> SOURCE DATA
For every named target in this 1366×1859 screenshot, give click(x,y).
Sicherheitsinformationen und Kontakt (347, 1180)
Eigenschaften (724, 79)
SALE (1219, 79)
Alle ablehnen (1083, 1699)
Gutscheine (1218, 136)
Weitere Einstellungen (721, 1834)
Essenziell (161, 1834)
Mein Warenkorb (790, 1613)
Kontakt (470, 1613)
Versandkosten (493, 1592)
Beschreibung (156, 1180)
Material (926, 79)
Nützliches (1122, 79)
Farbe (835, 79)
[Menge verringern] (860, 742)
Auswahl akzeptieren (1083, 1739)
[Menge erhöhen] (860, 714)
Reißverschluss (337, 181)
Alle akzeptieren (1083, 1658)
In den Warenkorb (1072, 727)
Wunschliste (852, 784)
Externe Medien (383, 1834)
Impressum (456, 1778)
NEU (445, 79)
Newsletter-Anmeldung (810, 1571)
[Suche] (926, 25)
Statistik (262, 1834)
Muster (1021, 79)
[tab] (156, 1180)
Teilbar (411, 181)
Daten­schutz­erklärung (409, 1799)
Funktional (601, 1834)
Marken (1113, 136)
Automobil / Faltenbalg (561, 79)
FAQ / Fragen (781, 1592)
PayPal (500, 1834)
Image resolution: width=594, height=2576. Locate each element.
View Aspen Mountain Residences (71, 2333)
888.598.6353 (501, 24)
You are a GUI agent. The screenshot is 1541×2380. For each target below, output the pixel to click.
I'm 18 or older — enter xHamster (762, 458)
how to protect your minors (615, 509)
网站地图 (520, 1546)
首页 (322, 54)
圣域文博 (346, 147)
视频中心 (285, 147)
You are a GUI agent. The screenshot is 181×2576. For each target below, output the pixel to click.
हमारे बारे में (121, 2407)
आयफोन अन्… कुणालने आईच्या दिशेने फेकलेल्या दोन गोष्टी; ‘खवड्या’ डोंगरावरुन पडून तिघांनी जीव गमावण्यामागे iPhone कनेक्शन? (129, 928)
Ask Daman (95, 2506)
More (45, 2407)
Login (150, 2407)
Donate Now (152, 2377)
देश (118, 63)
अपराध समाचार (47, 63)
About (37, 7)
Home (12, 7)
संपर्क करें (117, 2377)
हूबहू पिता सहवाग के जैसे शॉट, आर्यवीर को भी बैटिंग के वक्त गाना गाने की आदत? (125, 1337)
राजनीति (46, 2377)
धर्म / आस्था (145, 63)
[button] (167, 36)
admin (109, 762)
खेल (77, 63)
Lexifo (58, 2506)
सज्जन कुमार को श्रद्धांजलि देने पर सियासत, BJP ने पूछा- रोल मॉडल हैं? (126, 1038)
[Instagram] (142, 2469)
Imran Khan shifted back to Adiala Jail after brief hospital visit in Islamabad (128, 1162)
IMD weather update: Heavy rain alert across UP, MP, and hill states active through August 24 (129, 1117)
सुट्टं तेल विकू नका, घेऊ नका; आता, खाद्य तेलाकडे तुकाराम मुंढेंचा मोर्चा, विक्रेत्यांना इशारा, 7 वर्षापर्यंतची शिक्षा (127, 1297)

> PROBLEM DESCRIPTION
The expected answer is an exact copy of the lines beginning at the one with "PayPal (500, 1834)" and running to the end of the entries above.

> EXERCISE RESULT
PayPal (500, 1834)
Image resolution: width=594, height=2576. Locate each element.
View Aspen Mountain Residences (71, 2333)
888.598.6353 (501, 24)
You are a GUI agent. The screenshot is 1541×2380. For each target below, output the pixel to click.
I'm 18 or older — enter xHamster (762, 458)
how to protect your minors (615, 509)
网站地图 (520, 1546)
首页 (322, 54)
圣域文博 (346, 147)
视频中心 (285, 147)
You are a GUI agent. The screenshot is 181×2576. For each target below, output the pixel to click.
हमारे बारे में (121, 2407)
आयफोन अन्… कुणालने आईच्या दिशेने फेकलेल्या दोन गोष्टी; ‘खवड्या’ डोंगरावरुन पडून तिघांनी जीव गमावण्यामागे iPhone कनेक्शन? (129, 928)
Ask Daman (95, 2506)
More (45, 2407)
Login (150, 2407)
Donate Now (152, 2377)
देश (118, 63)
अपराध समाचार (47, 63)
About (37, 7)
Home (12, 7)
संपर्क करें (117, 2377)
हूबहू पिता सहवाग के जैसे शॉट, आर्यवीर को भी बैटिंग के वक्त गाना गाने की आदत? (125, 1337)
राजनीति (46, 2377)
धर्म / आस्था (145, 63)
[button] (167, 36)
admin (109, 762)
खेल (77, 63)
Lexifo (58, 2506)
सज्जन कुमार को श्रद्धांजलि देने पर सियासत, BJP ने पूछा- रोल मॉडल हैं? (126, 1038)
[Instagram] (142, 2469)
Imran Khan shifted back to Adiala Jail after brief hospital visit in Islamabad (128, 1162)
IMD weather update: Heavy rain alert across UP, MP, and hill states active through August 24 (129, 1117)
सुट्टं तेल विकू नका, घेऊ नका; आता, खाद्य तेलाकडे तुकाराम मुंढेंचा मोर्चा, विक्रेत्यांना इशारा, 7 वर्षापर्यंतची शिक्षा (127, 1297)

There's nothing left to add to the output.